I covered the difference between free and free in episode 11 of the Auction Podcast. In a nutshell, not all open source software is free and not all free software is open source. There is a difference between content that is free like beer and free like speech. In an effort to provide some disambiguation between the different kinds of free, many times the neologism libre is used to describe free like speech.
OpenOffice.org was a derivative of StarOffice, which was acquired by Sun Microsystems in 1999. Sun was a strong supporter of open source software development until it was acquired by Oracle in April of 2009. At that time, many in the open source community were quite scared of the way Oracle would deal with Sun’s assets that were community-based like MySQL and OpenOffice.org. Since that time, the community has been uneasy and discontent that Oracle wasn’t free enough.
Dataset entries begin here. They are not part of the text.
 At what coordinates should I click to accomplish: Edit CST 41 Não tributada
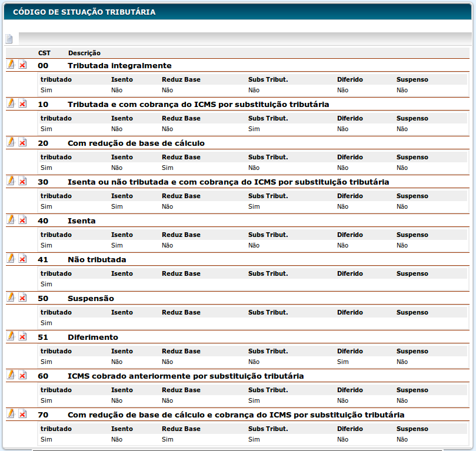11,259
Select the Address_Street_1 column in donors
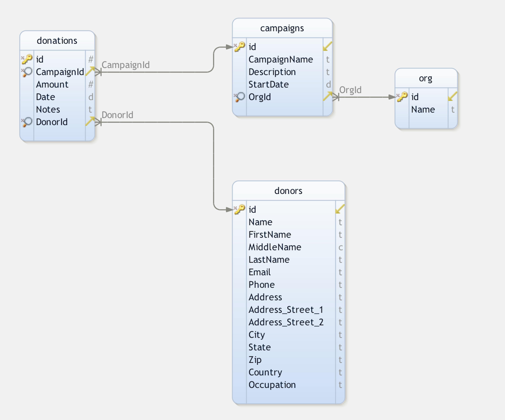505x420 pixels. (x=288, y=310)
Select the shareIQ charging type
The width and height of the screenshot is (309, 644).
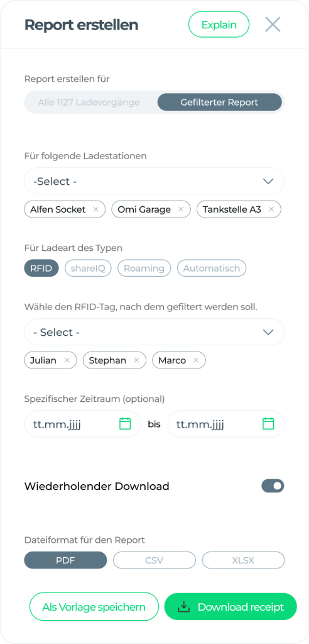(x=88, y=269)
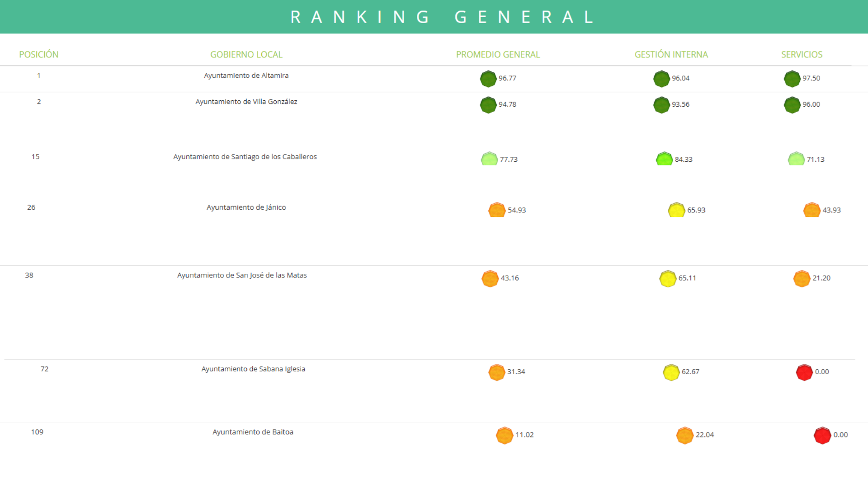Click Sabana Iglesia's orange promedio general indicator
This screenshot has height=488, width=868.
pos(497,372)
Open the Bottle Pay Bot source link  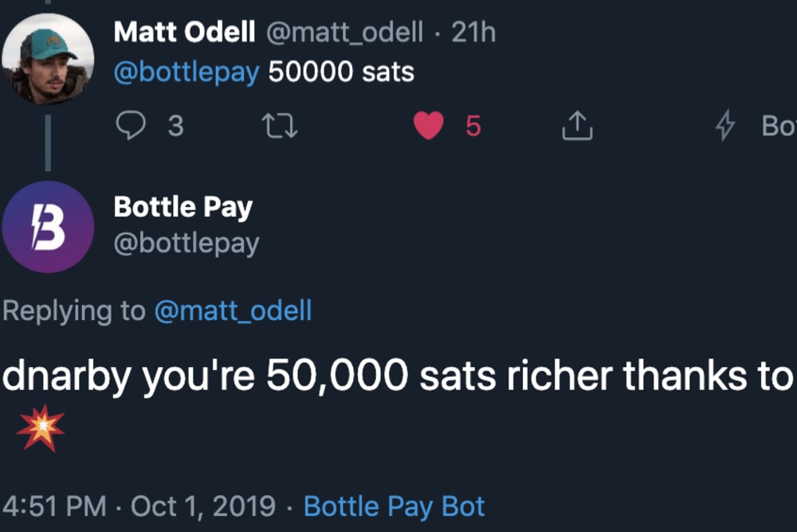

In late September, the OpenOffice.org volunteer development community forked the project and created the Document Foundation. They publicly invited Oracle to be a member of the foundation and donate the OpenOffice.org name to the foundation for continued development. Until Oracle decides to donate the OpenOffice.org brand, the Document Foundation will push forward under the name Libre. Oracle has announced that it is committed to OpenOffice.org development, so it doesn’t seem like they’ll be playing ball any time soon.
Until they do, I’m switching to LibreOffice. The logic goes like this. If you don’t care about openness and you have a lot of money and like software that’s bloated and harder to use, go buy Microsoft Office. If you care about getting solid software at no cost but don’t care that it’s completely open, download OpenOffice.org. If you care about software that’s both free like beer and free like speech, download LibreOffice.